La fraîcheur de l’océan n’a pas altéré mon enthousiasme, assis sur ma planche je fais face à l’infini. Les vagues sont quasi inexistantes, mais à cet instant je m’en fous royalement. Je suis bien, là, dans l’eau, si léger. Un sentiment de toute puissance m’envahit peu à peu, je me sens fort, plus fort qu’elle surtout qui, un jour, a sournoisement décidé de se mesurer à moi. Je veux la défier, l’humilier cette chose qui s’empare, pour le moment, plus de ma tête que du reste. Alors, doucement les mots sortent :
- Tu crois que tu vas me niquer, hein ?
- Mais tu es qui toi, pour vouloir me pourrir la vie ?
- Tu peux aller te faire foutre !
Le ton se veut maintenant plus fort, je suis submergé par un mélange difficilement identifiable. Debout dans l’eau, j’hurle littéralement comme un fou des « caaasse toi putain ! casse toi ».

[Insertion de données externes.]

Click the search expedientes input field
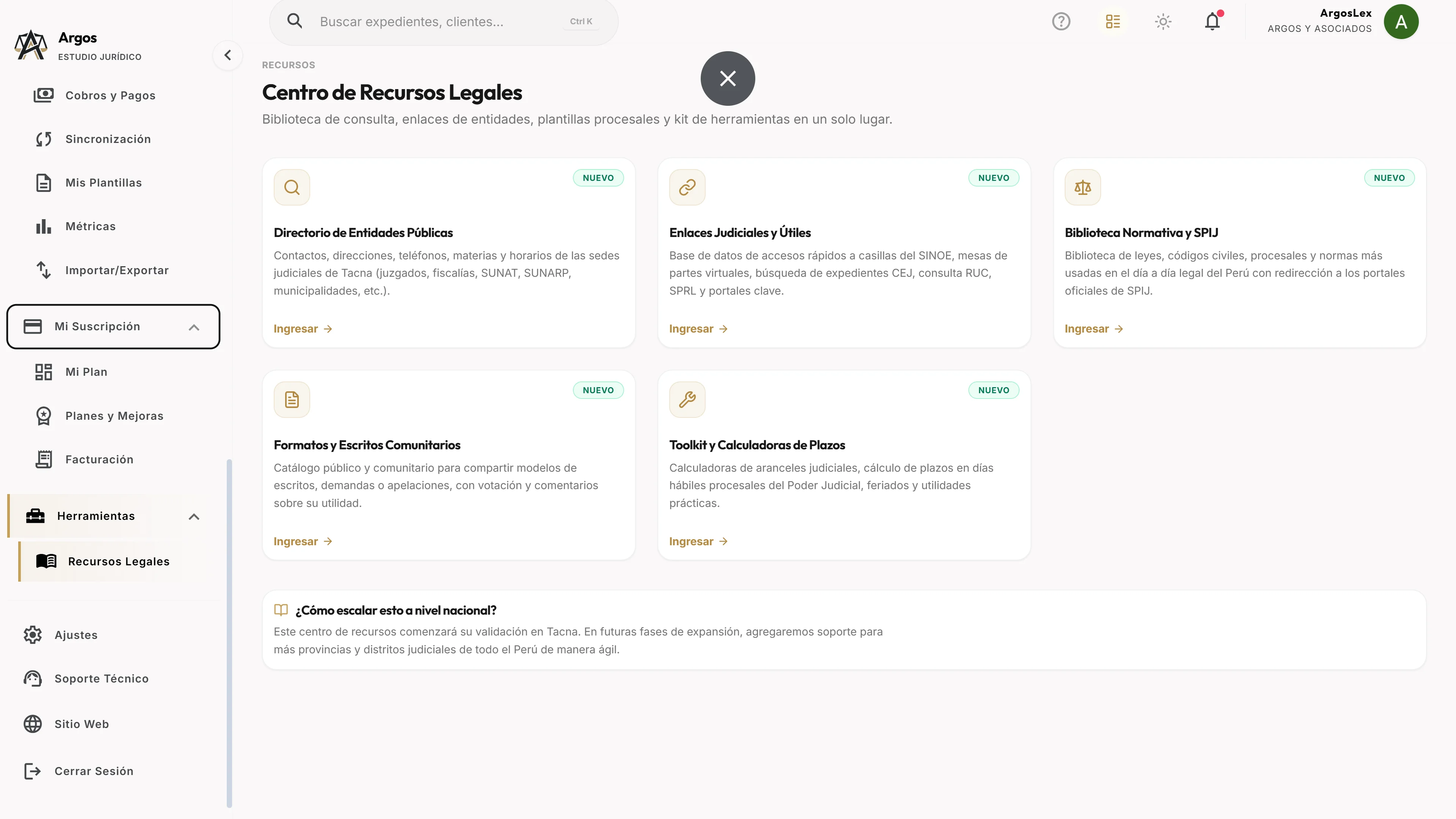The image size is (1456, 819). [444, 22]
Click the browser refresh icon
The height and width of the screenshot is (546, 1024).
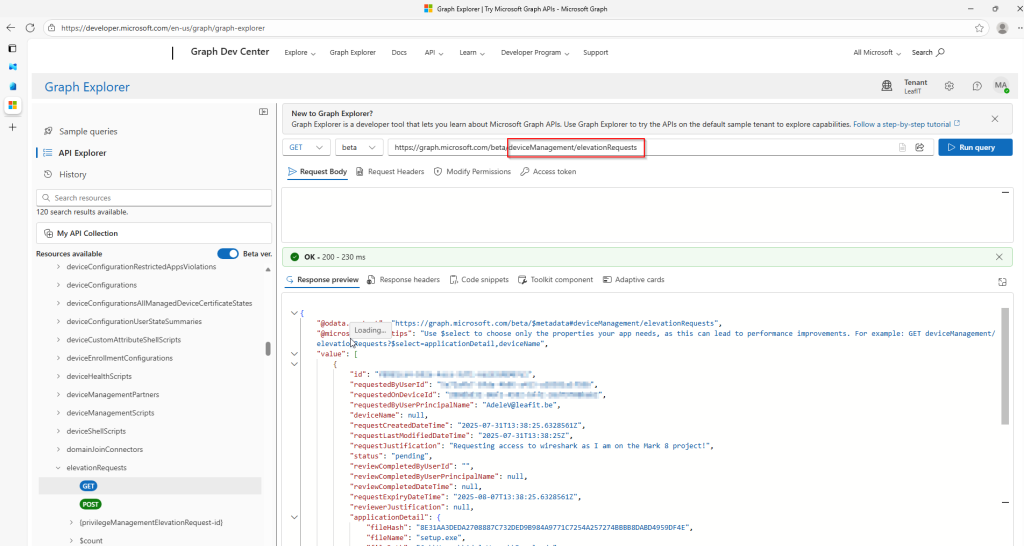click(x=30, y=28)
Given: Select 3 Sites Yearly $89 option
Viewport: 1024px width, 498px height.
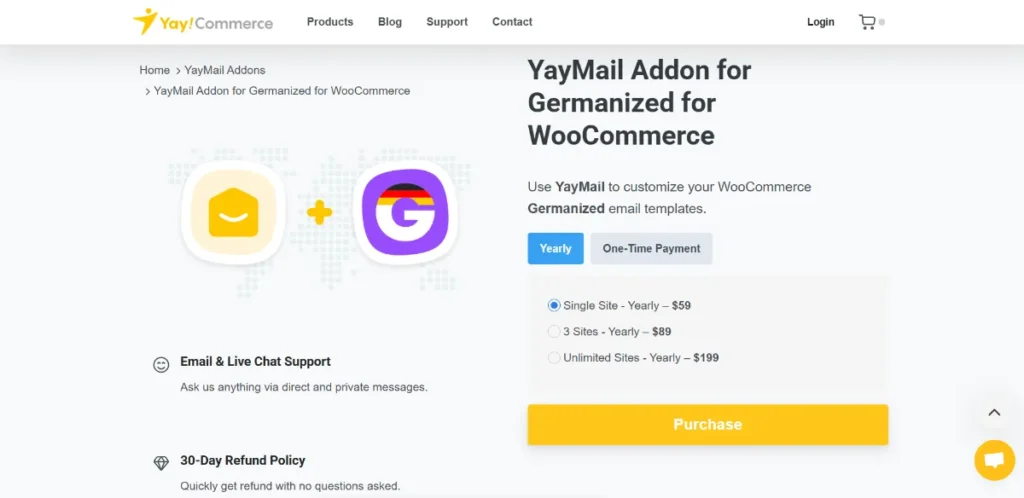Looking at the screenshot, I should [554, 331].
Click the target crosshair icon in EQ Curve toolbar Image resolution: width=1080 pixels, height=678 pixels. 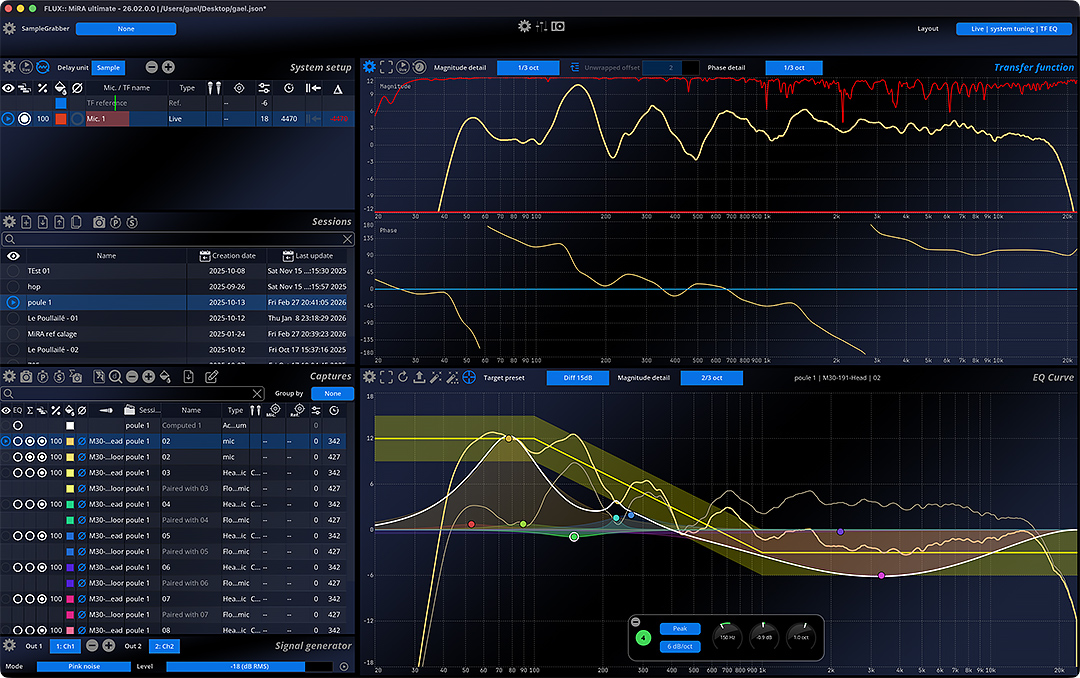pos(468,377)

Je suis seul au monde, étourdi. Je donne des grands coups de poings dans l’eau. J’éructe ma rage encore et encore. La notion de temps s’est envolée, tout comme les dernières lueurs de ce beau soleil rose vif. Les bras levés au ciel comme un vainqueur, je me soûle de cette victoire. Je suis totalement silencieux et calme à présent. Vidé d’un trop plein de stress et d’angoisse, je suis apaisé. Je vagabonde, mentalement. Ma femme et mon fils d’un an accaparent toutes mes pensées, je les couvre de baisers, ils sont là avec moi, je les serre, nous ne sommes qu’un.
À cet instant, ma sclérose en plaques n’existe plus, je suis tellement heureux ».
Par Pascal.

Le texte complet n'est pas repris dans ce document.